|Reding said France had been duplicitious in how it dealt with EU authorities over the issue EPA]
The French president has hit back at criticism from the EU's justice commissioner over his government's crackdown on Roma, as a Europe-wide row over the issue continues.
Nicolas Sarkozy is reported to have said that Vivian Reding, the EU justice commissioner, should host the Roma in her own country, Luxembourg, after she described French expulsions of the ethnic group as a "disgrace".
According to Bruno Sido, a senator from France's governing UMP party, Sarkozy "said France was irreproachable in the matter but that if the Luxembourgers want to take them he had no problem".
"He said that our policy is right and ... it's scandalous that Europe express itself like this on what France is doing," Sido said.
Luxembourg's foreign minister responded to Sarkozy's comments later on Wednesday, saying they were clearly "malevolent".
"I know that Nicolas Sarkozy has problems with Luxembourgers, but he's gone too far here. For Nicolas Sarkozy to amalgamate the commissioner's nationality and Luxembourg is malevolent," he said.
In remarks made on Tuesday, Reding said that France could face legal action over its expulsion of hundreds of Roma, saying it was a situation she "had thought Europe would not have to witness again after the second world war".
"This is not a minor offence in a situation of this importance," she said.
"After 11 years of experience in the commission, I even go further - this is a disgrace. Discrimination on the basis or ethnic origin or race has no place in Europe."
"A plane ticket back to the European Union country of origin is not the same thing as death trains and the gas chambers"
French European affairs minister
But Pierre Lellouche, France's European affairs minister, said the suggested comparison between dismantling Roma camps and the actions of the Nazis was unfair.
"A plane ticket back to the European Union country of origin is not the same thing as death trains and the gas chambers," he said.
"I cannot let Mrs Reding say that France in 2010, in its handling of the Roma issue, is the same as Vichy France."

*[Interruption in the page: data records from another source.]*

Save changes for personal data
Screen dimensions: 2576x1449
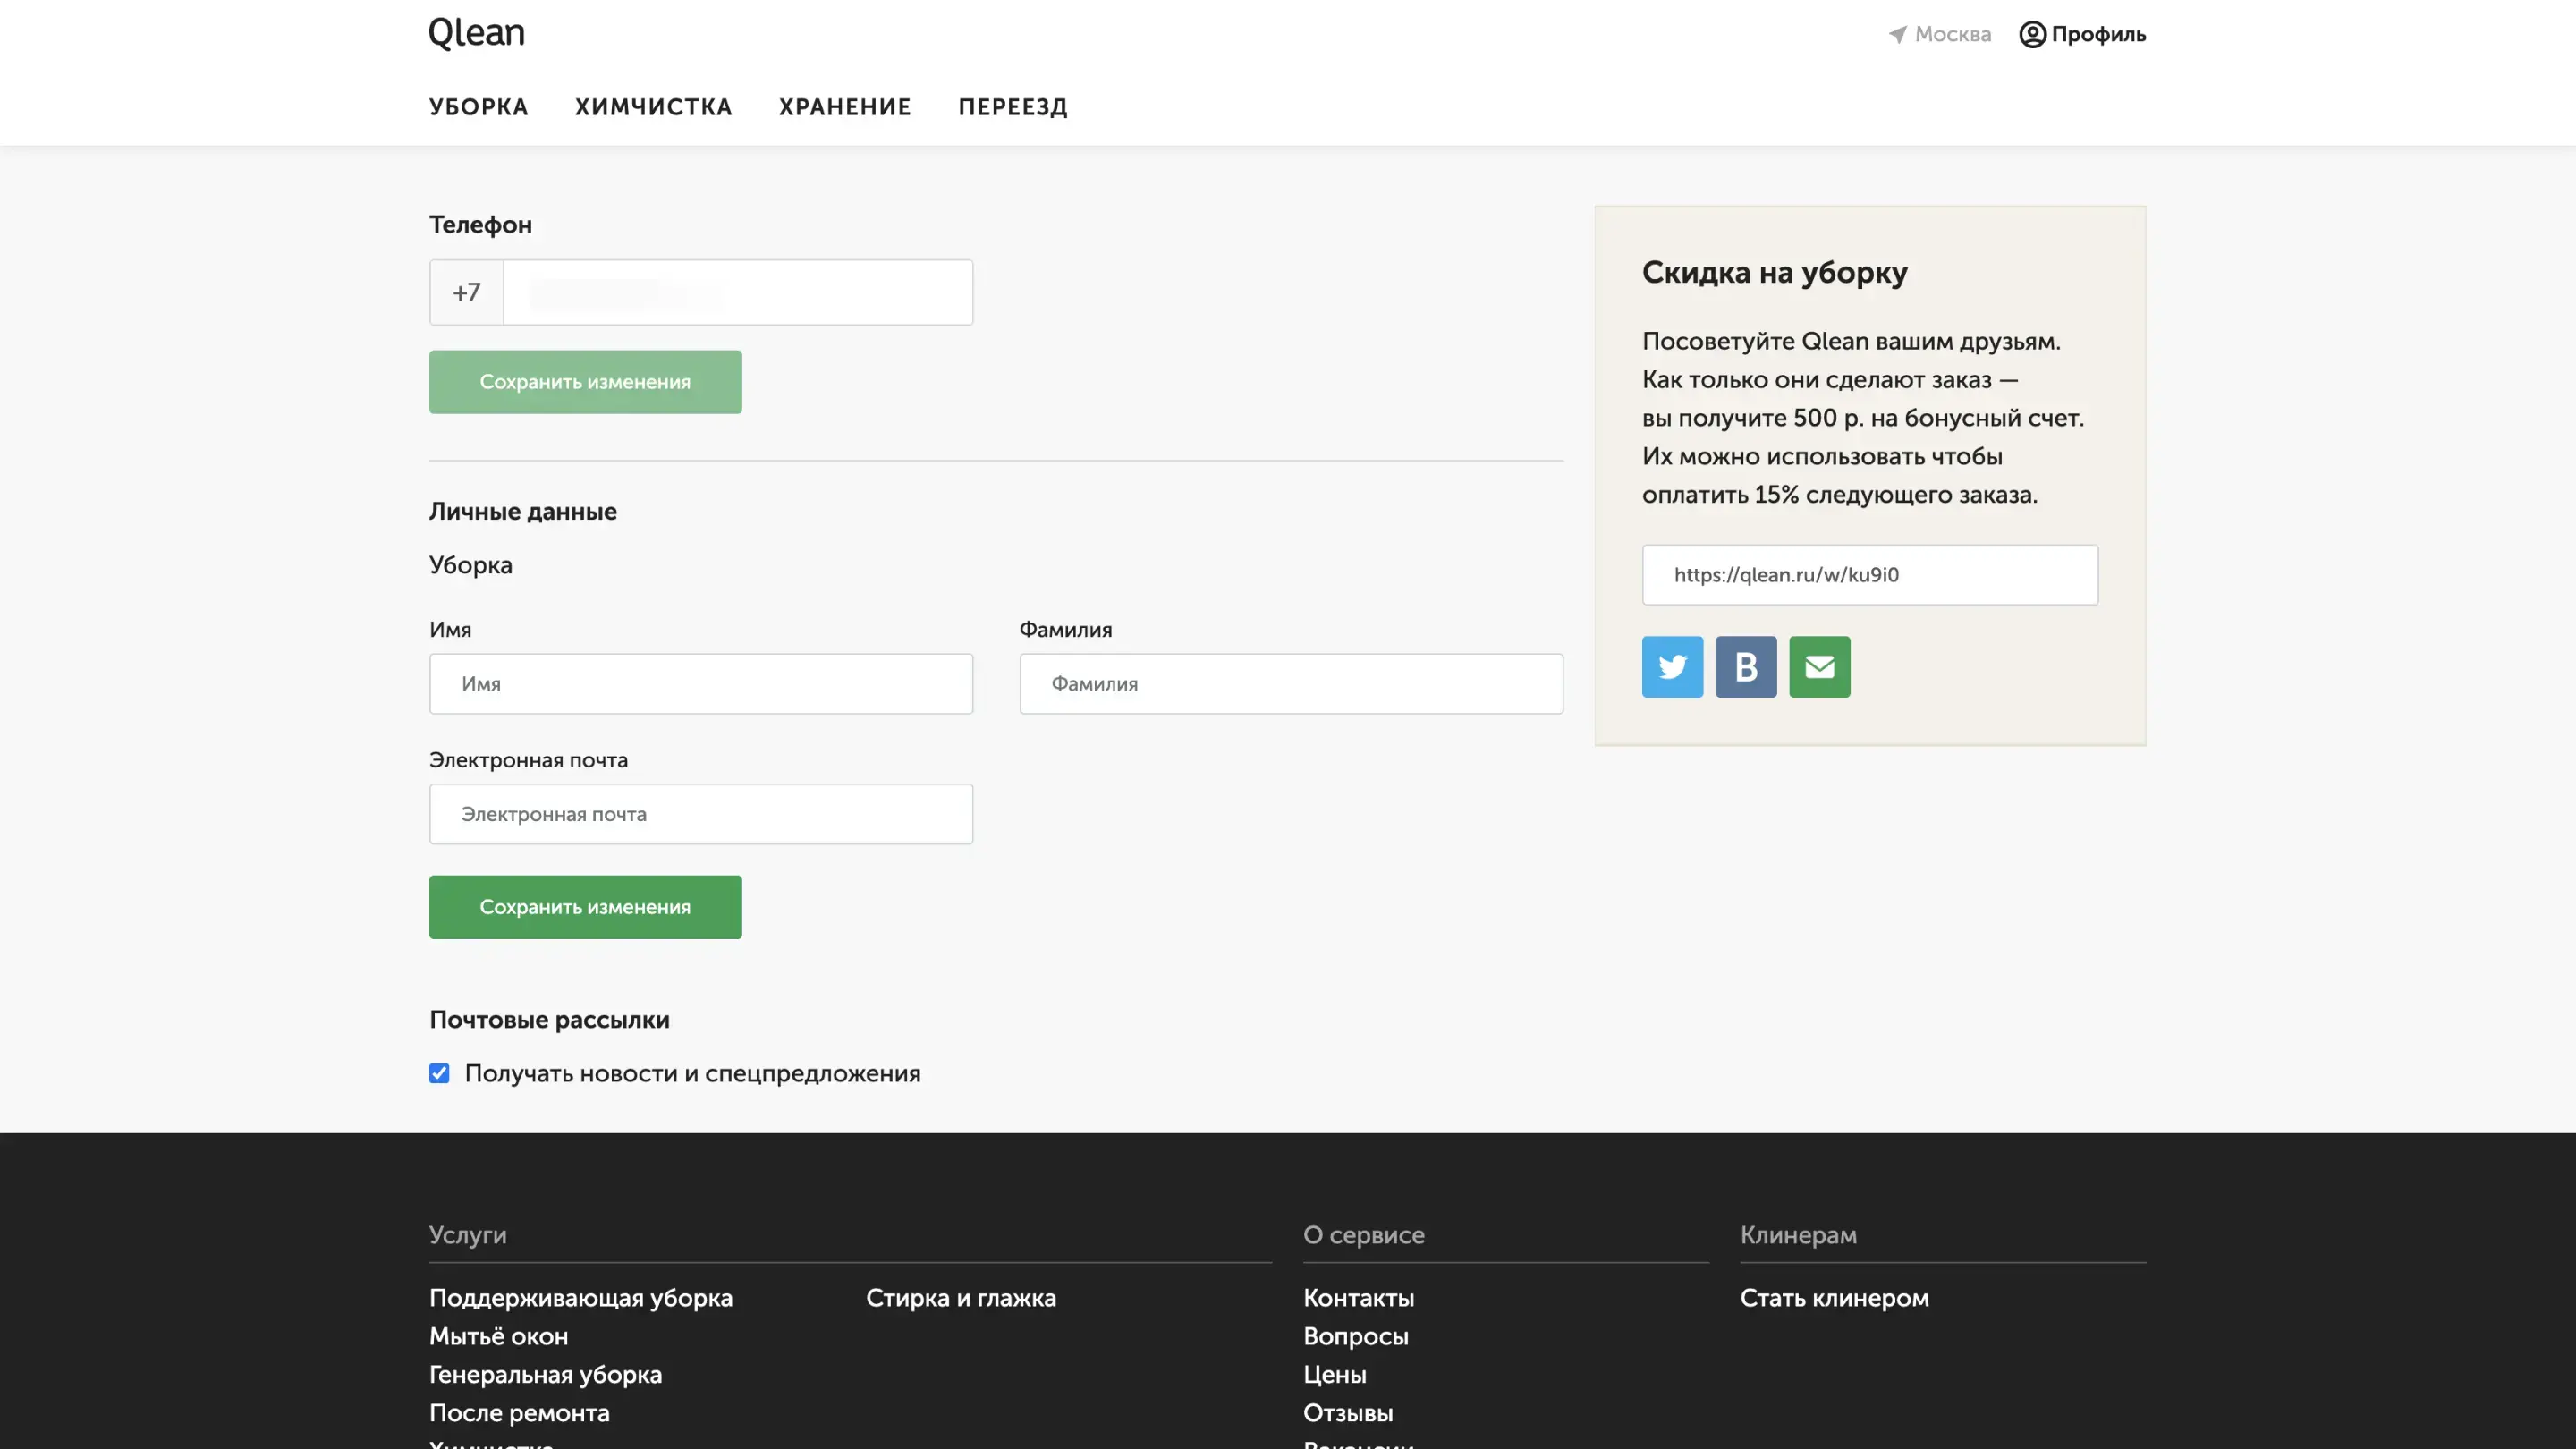coord(585,907)
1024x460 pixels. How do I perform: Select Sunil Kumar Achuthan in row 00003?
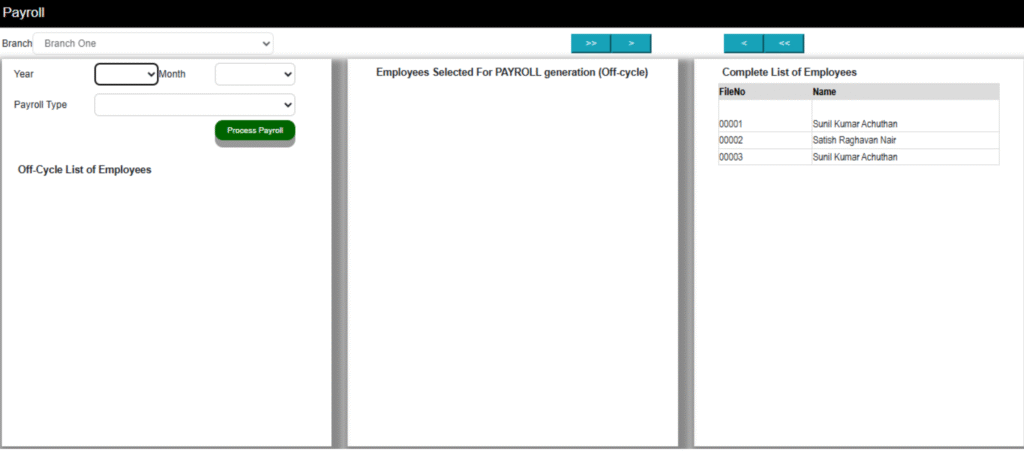tap(855, 157)
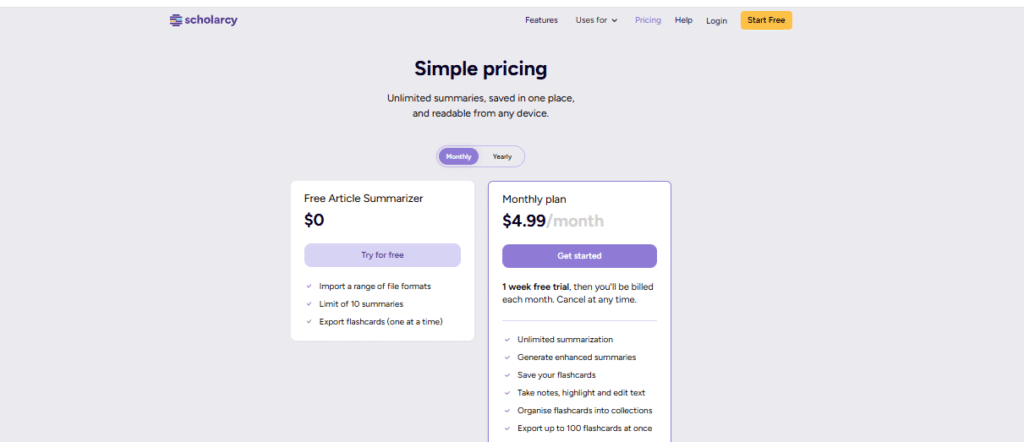Screen dimensions: 1024x442
Task: Open the Uses for menu
Action: point(596,20)
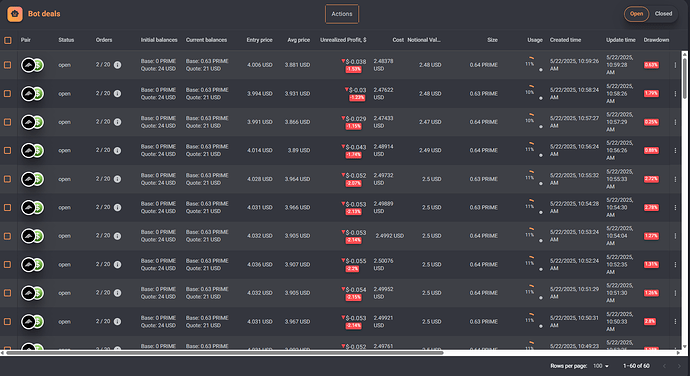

Jose Manuel Barroso, president of the European Commission (EC), said that Reding had not intended to "establish any parallels between what happened in the second world war and the present".
But he gave his backing to her criticism, saying: "Prohibition of discrimination based on ethnic origin is one of the EU's fundamental values and the EU will do whatever is necessary to ensure respect for these principles."
He said the EC would conclude its evaluation of the matter within the next two weeks.
Meanwhile, a federation of Roma civic organisations in Romania have hailed Brussels' threat of legal action, saying the body was sending a "powerful message that the fundamental rights of Roma must be respected".
"Since the circulars of the French authorities proved to be xenophobic and racist, we hope that they will cease the 'priority' evictions of Roma," a statement from the federation of 22 non-governmental organisations said.
Germany has also given its backing to the EC's stance on the issue.
France has faced international criticism for its deportation of around 1,000 Roma to Romania and Bulgaria in August.
But authorities have denied that the expulsions targeted an ethnic group, saying they were on a case-by-case basis.